Primary care providers are less likely to recommend breast MRI for screening high-risk women.
Primary care providers are less likely to routinely order supplemental breast MRI screening for women at high risk for breast cancer, meaning many of these women could go unrecognized.
Even though the American Cancer Society (ACS) recommends dynamic contrast enhanced MRI (DCE-MRI) for high-risk women – those with a 20 percent-to-25 percent or greater lifetime risk of the disease – many of these women are still only screened with mammography.
In a study published the July/August issue of Current Problems in Diagnostic Radiology, a team of researchers from the University of Massachusetts Medical School revealed survey results from their institution that showed the reasons behind the lack of utilization can be multi-factorial.
“Our study demonstrated that primary care providers at our academic institution under-recognized and under-utilized MRI as a supplemental screening tool for high-risk women,” said the team led by Nita Amornsiripanitch, M.D., a radiologist associated with Brigham & Women’s Hospital. “[It] highlighted some missed opportunities in current breast cancer risk management.”
According to a 2011 study of 10,518 women, less than half of women included who had a high-risk genetic mutations received supplemental MRI screening.
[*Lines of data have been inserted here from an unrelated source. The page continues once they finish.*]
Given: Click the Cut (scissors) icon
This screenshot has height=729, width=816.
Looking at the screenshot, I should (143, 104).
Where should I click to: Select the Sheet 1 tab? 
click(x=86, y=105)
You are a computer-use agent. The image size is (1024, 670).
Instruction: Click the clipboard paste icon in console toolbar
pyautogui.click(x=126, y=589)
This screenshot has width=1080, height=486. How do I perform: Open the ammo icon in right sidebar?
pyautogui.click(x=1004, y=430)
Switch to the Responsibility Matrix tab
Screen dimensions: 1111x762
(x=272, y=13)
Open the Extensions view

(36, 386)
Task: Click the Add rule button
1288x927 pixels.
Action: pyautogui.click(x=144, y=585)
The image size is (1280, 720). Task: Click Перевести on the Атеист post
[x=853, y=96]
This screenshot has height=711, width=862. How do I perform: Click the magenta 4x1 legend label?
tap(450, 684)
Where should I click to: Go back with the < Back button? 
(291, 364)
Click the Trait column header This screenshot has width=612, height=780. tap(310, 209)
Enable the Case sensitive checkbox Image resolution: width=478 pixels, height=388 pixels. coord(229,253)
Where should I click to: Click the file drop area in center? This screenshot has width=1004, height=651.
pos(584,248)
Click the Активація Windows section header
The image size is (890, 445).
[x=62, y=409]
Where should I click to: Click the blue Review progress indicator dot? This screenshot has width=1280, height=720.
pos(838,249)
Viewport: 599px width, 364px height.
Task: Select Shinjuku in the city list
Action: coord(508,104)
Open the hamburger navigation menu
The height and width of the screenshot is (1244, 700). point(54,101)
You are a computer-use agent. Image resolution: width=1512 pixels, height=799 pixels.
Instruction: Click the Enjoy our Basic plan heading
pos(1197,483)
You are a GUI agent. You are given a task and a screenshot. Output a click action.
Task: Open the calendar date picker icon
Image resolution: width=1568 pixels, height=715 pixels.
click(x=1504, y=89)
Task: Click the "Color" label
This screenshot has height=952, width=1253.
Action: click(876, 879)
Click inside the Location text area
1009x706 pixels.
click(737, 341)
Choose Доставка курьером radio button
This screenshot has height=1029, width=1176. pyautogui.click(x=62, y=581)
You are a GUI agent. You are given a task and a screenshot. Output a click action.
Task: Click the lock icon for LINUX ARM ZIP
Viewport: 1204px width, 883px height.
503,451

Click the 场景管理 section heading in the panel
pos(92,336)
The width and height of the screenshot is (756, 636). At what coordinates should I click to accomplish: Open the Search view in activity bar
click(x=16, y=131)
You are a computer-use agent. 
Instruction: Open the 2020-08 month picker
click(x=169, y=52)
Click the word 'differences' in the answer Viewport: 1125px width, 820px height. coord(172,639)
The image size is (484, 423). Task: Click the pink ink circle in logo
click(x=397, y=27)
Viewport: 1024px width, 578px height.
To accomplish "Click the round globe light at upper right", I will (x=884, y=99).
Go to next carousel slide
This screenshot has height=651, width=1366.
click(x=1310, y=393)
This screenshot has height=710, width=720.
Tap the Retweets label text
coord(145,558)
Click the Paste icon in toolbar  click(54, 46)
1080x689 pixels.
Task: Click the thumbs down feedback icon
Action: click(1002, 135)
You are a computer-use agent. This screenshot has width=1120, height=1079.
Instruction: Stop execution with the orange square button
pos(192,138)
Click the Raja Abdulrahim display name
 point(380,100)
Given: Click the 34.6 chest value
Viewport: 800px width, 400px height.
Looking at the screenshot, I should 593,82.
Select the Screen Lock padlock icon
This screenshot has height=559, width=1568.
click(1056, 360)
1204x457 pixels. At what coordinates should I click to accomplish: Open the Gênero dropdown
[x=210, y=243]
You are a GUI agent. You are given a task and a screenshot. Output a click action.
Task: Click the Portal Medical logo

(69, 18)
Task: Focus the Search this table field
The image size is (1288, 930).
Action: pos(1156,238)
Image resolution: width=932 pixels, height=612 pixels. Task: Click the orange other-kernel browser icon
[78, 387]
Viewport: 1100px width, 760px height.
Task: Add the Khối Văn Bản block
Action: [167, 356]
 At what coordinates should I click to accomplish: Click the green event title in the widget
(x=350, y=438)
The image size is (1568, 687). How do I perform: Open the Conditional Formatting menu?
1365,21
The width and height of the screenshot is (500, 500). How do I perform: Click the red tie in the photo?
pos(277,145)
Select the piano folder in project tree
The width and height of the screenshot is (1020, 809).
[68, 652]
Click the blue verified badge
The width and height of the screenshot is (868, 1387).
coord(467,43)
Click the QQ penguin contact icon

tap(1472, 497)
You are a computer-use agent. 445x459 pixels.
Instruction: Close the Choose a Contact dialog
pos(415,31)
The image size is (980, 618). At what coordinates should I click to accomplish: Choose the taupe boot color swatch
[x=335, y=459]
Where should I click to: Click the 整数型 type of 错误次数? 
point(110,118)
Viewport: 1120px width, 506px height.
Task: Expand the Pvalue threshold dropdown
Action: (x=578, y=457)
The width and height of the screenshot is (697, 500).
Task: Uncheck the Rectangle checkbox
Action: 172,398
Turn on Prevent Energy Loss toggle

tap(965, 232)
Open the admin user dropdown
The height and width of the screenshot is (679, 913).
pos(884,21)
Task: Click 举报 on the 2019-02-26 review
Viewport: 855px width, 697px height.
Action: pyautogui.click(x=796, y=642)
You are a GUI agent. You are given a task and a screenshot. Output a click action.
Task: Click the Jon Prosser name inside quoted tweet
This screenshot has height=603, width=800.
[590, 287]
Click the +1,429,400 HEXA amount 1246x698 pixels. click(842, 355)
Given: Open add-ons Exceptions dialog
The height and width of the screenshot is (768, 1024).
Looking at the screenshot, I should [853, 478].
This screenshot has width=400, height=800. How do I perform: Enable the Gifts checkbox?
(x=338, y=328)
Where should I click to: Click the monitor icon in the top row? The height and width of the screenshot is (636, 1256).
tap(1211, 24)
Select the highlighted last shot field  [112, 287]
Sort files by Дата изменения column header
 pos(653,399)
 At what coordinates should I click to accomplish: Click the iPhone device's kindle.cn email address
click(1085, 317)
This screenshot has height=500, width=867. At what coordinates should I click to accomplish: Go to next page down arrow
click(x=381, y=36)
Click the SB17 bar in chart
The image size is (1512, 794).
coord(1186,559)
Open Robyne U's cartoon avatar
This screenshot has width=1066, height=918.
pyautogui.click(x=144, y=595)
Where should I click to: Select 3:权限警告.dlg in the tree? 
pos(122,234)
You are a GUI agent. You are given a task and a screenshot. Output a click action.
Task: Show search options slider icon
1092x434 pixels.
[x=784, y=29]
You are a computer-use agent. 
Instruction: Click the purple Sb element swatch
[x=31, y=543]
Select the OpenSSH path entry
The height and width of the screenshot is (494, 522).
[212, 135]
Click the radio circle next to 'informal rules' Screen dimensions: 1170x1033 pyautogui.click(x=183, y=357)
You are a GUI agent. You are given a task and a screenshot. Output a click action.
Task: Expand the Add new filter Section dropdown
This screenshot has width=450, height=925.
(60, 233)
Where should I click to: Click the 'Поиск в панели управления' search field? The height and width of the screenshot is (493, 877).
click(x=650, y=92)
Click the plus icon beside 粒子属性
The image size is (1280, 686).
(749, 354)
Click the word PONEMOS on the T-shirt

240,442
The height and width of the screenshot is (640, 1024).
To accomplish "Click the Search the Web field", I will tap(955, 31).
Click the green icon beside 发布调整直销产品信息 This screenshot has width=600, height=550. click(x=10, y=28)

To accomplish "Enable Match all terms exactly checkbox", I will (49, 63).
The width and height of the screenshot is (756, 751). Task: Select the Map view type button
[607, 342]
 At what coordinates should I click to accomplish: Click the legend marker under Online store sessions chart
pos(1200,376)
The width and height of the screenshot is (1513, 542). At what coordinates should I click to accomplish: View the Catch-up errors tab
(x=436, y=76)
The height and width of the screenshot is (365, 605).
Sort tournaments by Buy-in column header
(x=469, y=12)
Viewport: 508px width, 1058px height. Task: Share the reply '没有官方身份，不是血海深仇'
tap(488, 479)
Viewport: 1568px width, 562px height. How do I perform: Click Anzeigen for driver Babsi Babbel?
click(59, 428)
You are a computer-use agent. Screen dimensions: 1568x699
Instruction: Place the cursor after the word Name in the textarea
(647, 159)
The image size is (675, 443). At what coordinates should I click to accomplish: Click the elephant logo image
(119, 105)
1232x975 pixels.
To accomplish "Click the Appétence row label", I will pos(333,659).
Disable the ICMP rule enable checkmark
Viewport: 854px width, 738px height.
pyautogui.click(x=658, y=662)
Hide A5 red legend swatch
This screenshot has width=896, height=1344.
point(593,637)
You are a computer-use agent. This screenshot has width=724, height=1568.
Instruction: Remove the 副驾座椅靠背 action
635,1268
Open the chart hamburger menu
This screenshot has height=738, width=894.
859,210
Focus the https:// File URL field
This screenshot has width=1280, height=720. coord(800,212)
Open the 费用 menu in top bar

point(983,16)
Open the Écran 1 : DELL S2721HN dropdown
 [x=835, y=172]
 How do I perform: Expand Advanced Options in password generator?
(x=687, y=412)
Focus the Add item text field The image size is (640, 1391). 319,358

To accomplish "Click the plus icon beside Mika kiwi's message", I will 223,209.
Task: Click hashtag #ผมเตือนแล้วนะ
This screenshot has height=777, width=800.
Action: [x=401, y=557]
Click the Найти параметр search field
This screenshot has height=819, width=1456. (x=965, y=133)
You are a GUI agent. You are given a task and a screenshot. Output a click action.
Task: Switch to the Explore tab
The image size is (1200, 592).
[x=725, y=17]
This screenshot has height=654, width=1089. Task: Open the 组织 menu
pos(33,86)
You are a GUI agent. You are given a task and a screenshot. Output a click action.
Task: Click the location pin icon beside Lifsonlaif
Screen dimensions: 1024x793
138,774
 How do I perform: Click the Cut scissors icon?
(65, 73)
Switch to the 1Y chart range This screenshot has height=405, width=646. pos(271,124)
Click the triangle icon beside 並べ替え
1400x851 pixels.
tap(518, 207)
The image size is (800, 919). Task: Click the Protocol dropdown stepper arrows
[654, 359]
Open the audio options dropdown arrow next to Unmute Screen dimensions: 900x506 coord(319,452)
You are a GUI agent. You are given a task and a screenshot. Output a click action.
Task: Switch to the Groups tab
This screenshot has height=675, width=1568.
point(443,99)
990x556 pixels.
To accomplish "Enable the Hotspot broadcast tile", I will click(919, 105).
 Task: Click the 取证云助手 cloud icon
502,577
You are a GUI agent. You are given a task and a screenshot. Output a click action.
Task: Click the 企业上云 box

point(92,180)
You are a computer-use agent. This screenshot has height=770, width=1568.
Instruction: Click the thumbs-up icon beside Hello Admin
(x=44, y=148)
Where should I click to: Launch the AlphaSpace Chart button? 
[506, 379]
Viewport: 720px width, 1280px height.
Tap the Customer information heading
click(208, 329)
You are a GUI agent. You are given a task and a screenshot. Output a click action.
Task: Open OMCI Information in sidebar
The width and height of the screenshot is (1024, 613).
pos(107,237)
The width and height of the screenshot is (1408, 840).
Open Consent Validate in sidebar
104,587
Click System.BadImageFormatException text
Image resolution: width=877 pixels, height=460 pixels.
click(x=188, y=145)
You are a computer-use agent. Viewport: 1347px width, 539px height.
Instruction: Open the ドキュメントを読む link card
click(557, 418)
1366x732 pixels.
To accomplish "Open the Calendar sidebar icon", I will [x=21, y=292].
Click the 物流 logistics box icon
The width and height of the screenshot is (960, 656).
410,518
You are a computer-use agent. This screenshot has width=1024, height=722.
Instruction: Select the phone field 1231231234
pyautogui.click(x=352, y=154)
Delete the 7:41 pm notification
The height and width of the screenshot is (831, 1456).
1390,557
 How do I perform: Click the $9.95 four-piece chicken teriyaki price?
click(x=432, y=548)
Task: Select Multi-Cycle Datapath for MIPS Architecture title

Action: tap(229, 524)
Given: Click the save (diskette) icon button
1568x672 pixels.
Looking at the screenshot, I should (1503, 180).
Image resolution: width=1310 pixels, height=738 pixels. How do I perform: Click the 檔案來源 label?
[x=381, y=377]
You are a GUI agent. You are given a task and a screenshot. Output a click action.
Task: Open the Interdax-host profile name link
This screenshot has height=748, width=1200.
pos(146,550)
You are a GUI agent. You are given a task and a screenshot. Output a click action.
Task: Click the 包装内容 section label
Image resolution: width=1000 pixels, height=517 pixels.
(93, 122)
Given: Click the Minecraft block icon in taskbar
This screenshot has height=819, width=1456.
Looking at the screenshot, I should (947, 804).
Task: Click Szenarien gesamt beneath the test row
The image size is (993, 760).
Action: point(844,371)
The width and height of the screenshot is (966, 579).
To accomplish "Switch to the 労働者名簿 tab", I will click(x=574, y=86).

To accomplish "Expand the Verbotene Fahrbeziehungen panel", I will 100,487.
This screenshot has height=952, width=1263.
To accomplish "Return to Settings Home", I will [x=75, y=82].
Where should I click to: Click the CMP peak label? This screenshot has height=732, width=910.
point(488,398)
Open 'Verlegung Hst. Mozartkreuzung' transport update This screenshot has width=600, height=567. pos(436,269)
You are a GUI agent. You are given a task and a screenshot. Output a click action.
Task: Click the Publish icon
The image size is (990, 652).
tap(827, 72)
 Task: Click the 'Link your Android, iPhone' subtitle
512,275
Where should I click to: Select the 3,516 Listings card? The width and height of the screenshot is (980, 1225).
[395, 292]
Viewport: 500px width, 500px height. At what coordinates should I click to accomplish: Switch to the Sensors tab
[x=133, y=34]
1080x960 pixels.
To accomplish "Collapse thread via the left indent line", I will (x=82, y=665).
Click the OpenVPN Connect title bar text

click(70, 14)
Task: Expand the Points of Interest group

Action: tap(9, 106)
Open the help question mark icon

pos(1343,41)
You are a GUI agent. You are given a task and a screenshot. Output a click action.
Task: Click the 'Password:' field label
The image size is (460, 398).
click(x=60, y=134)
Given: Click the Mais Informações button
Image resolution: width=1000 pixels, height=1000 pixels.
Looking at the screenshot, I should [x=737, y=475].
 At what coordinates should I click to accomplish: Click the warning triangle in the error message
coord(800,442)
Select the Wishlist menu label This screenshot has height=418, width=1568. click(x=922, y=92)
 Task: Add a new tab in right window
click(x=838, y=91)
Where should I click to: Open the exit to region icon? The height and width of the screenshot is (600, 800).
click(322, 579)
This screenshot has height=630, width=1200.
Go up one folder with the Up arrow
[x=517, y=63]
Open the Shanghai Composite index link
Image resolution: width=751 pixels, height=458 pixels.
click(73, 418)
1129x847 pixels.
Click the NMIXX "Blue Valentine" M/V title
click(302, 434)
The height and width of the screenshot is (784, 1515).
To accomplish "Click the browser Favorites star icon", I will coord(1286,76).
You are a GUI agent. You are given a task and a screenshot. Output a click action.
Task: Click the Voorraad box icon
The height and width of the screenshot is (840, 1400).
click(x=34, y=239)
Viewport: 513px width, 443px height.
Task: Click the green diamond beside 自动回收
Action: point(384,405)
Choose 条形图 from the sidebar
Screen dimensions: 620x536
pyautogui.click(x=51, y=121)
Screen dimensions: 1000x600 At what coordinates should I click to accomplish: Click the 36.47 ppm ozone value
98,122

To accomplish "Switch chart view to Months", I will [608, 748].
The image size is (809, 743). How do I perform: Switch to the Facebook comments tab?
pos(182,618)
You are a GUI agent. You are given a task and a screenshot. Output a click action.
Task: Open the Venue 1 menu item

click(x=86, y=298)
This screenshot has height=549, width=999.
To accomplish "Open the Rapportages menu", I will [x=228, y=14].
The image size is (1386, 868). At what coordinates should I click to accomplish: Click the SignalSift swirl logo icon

So, identifying strategies to improve screening for this group is paramount, the team said. To accomplish this goal, they evaluated not only the risk assessment methods providers use, but their familiarity with what puts a woman in a high-risk category, and what recommendations they make for this patient group.
For their study, the team created a 17-question survey and distributed it to the 524 practitioners (family medicine, internal medicine, and ob/gyns) within their institution who ordered between 10 and 1,000 mammograms annually. At 75 respondents, they had a 17 percent reply rate.
Based on their evaluation, the team determined that most providers – 97 percent – reported estimating breast cancer risk qualitatively, relying on a patient’s family and clinical history, as well as breast density. A much smaller proportion – 29 percent – relied to quantitative risk calculators.
In addition, most providers were unable to correctly define “high risk.” Only 31 percent correctly identified the ACS definition – and more providers who used quantitative assessments than those who used qualitative measures knew the correct answer, 45 percent and 25 percent, respectively.
The survey results also revealed that, even though providers were not ordering breast MRI for high-risk women, they were ordering it for other reasons. Most commonly, they recommended it for the evaluation of inconclusive clinical or imaging findings (67 percent of orders), followed by screening MRI for women with dense breasts (31 percent).
So, if they knew breast MRI was an option for women, why not recommend it? Only 18 practitioners offered reasons, and they mainly said they either felt mammography was sufficient or they preferred to defer to breast specialists to make the decision. Others said ordering the exam was too difficult and time consuming or it could lead to unnecessary follow-up or biopsy. A lack of experience was a concern for only a few providers, the team said.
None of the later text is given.